Tampak juga konstruksi jembatan yang kokoh, dengan posisi sudah sangat tinggi melebihi dari permukaan tanah. Walaupun belum ada tanda-tanda munculnya banjir musiman yang kerap menggenangi kawasan itu, para pengendara sudah tidak perlu khawatir lagi dengan masalah tersebut.


Sama seperti Jembatan Tumbang Nusa, air sungai hanya akan menggenangi bagian bawahnya saja. Aspalnya juga sudah didesain sedemikian rupa. Pastinya menyesuaikan beban kendaraan angkutan maksimal 8 ton. Dari informasi yang ada, untuk jalan yang lama memang tidak akan dikembalikan atau diperbaiki lagi. Namun, tetap akan difungsionalkan atau dibuka, agar menjadi akses bagi aktivitas masyarakat di pinggiran Sungai Kahayan, khususnya di kawasan Penda Barania.  


Kalau dulu, banjir musiman yang menggenangi Penda Barania sepanjang 3 kilometer itu sangat menyulitkan pengendara. Ketika sudah tergenangi air dari Sungai Kahayan, yang tingginya tidak bisa diprediksi, kadang selutut bahkan sepinggang atau lebih dari orang dewasa, dipastikan kendaraan jenis apa pun akan terhambat.

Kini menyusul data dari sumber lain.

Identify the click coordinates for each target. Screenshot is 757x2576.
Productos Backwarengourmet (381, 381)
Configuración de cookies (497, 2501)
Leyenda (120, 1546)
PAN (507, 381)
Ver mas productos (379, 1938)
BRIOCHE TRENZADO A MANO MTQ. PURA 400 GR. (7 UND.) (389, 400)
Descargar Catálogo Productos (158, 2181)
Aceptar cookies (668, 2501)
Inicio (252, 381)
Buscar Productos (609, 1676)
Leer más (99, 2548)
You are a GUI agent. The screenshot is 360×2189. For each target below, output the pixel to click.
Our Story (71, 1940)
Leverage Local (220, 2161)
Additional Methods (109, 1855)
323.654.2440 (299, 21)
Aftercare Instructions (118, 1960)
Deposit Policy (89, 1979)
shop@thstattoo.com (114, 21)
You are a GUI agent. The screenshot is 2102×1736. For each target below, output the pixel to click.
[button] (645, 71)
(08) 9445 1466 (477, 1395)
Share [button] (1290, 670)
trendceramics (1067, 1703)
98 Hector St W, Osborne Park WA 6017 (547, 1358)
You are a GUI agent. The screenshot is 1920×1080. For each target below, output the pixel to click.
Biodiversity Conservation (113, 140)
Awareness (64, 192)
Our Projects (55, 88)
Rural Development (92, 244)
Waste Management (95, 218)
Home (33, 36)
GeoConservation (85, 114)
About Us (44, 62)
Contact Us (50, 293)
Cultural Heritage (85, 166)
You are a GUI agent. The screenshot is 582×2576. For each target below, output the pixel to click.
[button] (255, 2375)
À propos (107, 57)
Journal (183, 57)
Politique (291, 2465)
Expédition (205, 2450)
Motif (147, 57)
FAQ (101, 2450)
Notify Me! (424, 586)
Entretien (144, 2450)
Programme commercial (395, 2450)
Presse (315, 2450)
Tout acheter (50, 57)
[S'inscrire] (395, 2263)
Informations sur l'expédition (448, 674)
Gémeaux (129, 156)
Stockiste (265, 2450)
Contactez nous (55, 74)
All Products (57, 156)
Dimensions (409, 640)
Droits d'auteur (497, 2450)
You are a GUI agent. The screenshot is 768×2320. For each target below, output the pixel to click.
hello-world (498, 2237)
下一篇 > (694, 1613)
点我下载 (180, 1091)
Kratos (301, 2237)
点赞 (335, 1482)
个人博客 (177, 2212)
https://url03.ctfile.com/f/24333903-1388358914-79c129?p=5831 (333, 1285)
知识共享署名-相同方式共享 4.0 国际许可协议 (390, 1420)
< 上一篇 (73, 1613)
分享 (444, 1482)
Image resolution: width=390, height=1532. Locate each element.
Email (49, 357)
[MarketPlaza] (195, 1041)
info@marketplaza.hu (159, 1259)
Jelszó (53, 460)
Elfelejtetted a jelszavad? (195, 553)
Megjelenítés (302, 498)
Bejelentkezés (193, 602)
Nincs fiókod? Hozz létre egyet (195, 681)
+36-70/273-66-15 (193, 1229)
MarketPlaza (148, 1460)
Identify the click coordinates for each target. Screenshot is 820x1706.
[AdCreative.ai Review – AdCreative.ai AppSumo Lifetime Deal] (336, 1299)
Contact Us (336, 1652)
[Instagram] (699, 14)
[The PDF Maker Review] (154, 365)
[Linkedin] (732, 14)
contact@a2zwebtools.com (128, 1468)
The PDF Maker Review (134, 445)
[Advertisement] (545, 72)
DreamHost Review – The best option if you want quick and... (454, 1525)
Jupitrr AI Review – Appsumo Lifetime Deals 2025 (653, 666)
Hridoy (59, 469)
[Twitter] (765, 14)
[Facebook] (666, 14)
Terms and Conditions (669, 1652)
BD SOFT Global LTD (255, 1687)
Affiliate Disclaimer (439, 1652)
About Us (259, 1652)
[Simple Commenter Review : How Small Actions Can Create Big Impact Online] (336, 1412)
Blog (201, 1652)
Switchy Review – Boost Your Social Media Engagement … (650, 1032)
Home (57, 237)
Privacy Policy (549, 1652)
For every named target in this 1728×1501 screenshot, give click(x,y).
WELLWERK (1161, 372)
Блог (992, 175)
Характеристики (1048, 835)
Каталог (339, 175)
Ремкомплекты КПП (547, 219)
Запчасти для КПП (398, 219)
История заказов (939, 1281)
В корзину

Bagi yang nekat, siap-siap mogok atau terhenti di tengah-tengah atau bahkan paling parahnya terbalik. Seperti yang terjadi beberapa waktu lalu, banyaknya truk angkutan yang terbalik akibat kehilangan keseimbangan.


Mirisnya lagi, persoalan yang terjadi bukan hanya soal banjir atau genangan airnya saja. Akibat rendaman air dengan arus yang cukup deras, membuat aspal di ruas itu ikut terkelupas dan berlubang cukup dalam. Tak heran ketika musim-musim banjir, akan ada petugas atau masyarakat  yang rela merendam sebagian tubuhnya di air untuk menuntun para pengendara agar tetap di jalurnya dan mencegah jangan sampai terperosok ke dalam lubang. 


Persoalan lainnya, ketika terjadi banjir dengan arus deras dan ketinggian air yang dalam, maka solusinya bagi kendaraan roda 2 adalah feri penyeberangan. Harganya juga lumayan mahal, berkisar Rp100-150 ribu per motor.


Ada juga penyeberangan bagi roda 4, dengan tarif yang lumayan besar. Alternatif lainnya, pengendara mobil terpaksa menggunakan sistem estafet seperti yang kerap digunakan sopir travel setempat. Ada satu mobil lain yang sudah menunggu di seberang kawasan non banjir. Penumpangnya, mau tidak mau naik feri penyeberangan juga untuk sampai ke seberang. 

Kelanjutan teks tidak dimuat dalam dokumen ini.